A Review of Peter Robin Hiesinger’s Self-Assembling Brain by Robert Thibadeau on medium.com
This is a very intertesting take on The Self-Assembling Brain by a senior expert on natural language processing. Robert Thibadeau trained with Roger Schank, is an emeritus of Carnegie Mellon University, and writes and teaches about cognitive science, AI, machine learning, and is one of the founding Directors of the Robotics Institute. The full review and links to his work can be found here. Only the beginning is copied below:
Stew. Stew is great stuff. You throw in things like this food and that food for thought and cook them up. Stew. But some people make better stew than others. Robin Hiesinger, a German Chef, makes great stew.
But it is missing something, as a French Chef might sniff out!
The stew he is trying to make is a brain. Lots of people are trying to make brains, but his book is special. His focus is on how you grow a brain out of things as primitive as DNA. He’s in the business of Developmental Computational Cognitive Neuroscience.

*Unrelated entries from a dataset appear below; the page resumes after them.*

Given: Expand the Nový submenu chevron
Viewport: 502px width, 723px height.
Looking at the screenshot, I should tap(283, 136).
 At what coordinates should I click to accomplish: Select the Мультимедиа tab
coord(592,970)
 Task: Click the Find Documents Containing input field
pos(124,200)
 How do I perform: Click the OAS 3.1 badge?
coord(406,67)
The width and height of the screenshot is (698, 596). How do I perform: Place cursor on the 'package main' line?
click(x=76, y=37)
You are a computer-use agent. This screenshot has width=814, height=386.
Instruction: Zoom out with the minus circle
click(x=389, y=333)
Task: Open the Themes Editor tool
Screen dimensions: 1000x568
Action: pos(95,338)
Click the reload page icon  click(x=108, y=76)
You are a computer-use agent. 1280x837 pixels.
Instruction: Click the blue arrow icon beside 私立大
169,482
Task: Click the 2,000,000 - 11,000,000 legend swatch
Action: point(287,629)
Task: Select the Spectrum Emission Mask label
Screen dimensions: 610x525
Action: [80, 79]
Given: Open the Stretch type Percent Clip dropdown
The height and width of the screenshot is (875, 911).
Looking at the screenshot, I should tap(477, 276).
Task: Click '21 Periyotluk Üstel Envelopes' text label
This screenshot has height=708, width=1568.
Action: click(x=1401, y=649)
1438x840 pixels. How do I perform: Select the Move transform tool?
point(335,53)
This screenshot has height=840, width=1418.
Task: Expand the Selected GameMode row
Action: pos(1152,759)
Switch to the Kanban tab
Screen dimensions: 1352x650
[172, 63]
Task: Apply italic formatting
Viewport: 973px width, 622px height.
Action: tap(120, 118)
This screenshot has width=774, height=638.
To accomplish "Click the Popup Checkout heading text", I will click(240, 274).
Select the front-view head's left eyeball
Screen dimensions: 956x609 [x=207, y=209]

Here is his really educational and tasty stew on the Self-Assembling Brain:
The Self-Assembling Brain: How Neural Networks Grow Smarter — Kindle edition by Hiesinger, Peter Robin. Download it…
He assemblies together four types of self-assembling foods to throw into his bubbling cauldron. They have names, and personalities, and wonderfully engage in ten dialogues and seminars about what each other know about growing a brain, thrown into his beautiful stew. They are Alfred (The Neuroscientist), Aki (The Robotics Engineer), Minda (The Developmental Geneticist) and Pramesh (The Artificial Intelligence Researcher.)
He needs another Seminar, perhaps an 11th , and one more kibbitzer for all the seminars, call her Naomi (a Cognitive Scientist) to complete his book.
Sadly, but truthfully, we yet don’t know how a brain self-assembles itself, and we do not know how one grows or how to build one.
Like many other neuroscientists, he thinks a fly’s brain is certainly as interesting as any human brain. See his really cool research lab at www.flygen.org. He is right, until you get to uniquely human brains.
But we have learned a lot without that inclusion, and there are the makings of a fine scientific stew here.
Hiesinger’s book is a major contribution on the common themes that have arisen among the many disciplines on how the brain self-assemblies itself.